The end goal is for this engine to be build to a good fast road spec for the car.  I have aspirations of light trackday work, but really I want something with a bit of reliability so eeking every last bit of power isn't what I'm after.  With that said I'm not looking to reach the end goal just yet.  I don't have the time or money to do it justice. 

A low expense rebuild (ideally without too much abortive cost) that allows me to run the engine for a year or so to confirm it's not a lemon is the target. 

This is a good clarification. In which case, it wouldn't be totally daft to leave the bottom end as-is, and also leave the head undisturbed. New main and BE bearings might be sensible but from your photo I wouldn't say it was chronic. Big ends might be a different story though. What's the crankshaft end-float like? 

Your main bearings are standard size Vandervell which does bode well. No way of knowing but they could even be original - especially if the cylinder bores look in good condition. 

I don't think there's such a thing as "light trackday" driving but maybe others can resist temptation to thrash! In my limited experience it's perfectly possible to do a home rebuild and come up with a fun trackday engine which is also reliable.
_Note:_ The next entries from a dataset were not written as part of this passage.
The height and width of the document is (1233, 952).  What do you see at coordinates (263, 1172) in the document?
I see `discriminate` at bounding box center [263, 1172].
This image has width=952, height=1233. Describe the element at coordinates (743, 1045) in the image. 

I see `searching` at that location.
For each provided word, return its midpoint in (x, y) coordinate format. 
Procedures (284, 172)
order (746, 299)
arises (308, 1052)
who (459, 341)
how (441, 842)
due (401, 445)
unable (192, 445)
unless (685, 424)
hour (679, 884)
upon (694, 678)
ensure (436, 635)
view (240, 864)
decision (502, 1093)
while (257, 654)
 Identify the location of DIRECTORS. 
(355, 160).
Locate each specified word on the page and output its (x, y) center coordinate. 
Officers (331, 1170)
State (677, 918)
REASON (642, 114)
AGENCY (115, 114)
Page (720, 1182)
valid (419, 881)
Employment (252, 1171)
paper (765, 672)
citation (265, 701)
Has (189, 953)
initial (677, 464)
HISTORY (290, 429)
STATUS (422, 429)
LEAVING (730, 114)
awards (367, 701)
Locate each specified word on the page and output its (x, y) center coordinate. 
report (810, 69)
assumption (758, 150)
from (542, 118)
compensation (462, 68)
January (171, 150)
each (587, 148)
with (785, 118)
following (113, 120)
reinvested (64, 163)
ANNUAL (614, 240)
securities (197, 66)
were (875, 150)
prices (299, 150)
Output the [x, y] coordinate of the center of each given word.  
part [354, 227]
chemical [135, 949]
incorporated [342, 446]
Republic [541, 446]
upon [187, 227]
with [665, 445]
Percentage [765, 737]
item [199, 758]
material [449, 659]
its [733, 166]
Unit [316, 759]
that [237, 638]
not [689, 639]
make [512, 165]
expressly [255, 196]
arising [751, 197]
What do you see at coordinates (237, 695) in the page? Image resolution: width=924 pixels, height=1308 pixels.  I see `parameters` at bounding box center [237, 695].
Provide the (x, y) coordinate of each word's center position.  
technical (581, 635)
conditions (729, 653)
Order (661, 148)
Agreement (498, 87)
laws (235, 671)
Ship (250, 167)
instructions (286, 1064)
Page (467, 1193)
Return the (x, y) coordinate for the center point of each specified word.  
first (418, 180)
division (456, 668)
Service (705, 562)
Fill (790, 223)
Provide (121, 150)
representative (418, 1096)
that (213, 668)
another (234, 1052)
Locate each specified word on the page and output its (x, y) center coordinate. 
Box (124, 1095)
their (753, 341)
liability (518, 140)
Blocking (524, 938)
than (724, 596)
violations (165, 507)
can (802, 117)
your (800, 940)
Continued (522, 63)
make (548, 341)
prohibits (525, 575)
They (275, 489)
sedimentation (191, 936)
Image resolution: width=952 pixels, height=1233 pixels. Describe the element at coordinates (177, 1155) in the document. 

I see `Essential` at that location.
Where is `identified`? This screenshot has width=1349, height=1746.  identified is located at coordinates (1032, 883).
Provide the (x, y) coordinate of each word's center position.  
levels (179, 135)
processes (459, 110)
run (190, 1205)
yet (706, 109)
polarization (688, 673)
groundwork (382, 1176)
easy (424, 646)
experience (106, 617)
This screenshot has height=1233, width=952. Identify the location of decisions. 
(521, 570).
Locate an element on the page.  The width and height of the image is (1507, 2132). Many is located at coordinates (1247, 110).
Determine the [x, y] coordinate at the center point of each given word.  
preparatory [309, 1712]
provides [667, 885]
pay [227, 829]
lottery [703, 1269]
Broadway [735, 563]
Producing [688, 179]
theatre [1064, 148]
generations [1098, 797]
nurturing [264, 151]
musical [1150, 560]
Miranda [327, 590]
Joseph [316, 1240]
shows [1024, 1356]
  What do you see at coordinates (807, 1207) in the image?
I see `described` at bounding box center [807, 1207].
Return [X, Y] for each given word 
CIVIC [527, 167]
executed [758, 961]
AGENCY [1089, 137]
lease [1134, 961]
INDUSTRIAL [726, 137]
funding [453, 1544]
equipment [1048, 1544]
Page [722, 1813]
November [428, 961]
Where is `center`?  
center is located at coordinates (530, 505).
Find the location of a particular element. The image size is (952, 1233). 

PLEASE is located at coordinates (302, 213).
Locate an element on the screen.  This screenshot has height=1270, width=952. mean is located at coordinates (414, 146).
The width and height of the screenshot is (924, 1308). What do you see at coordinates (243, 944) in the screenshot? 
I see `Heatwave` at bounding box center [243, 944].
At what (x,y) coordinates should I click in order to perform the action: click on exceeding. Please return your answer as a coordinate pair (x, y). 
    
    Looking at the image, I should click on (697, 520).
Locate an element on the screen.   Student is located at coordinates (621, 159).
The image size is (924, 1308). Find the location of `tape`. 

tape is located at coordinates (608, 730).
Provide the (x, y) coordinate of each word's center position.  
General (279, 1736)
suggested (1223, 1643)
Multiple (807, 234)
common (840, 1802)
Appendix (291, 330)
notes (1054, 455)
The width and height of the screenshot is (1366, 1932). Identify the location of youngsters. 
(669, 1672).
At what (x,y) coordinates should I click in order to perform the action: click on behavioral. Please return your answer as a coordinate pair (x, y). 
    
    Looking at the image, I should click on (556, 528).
Balancing the rotating + reciprocating parts is worth the effort when you get to that stage. 

One other thing - duplex timing sets for small crank engines seem very thin on the ground. Maybe they're back in stock now but I couldn't find any last year or year before. So if you see one, snaffle it and save for later. 

Edit: JumpingFrog makes a good point about duplex vs simplex - my cars are both simplex. I would have gone duplex on the Spit if I could find one - new chains have a mixed reputation. But I haven't had any issues so far.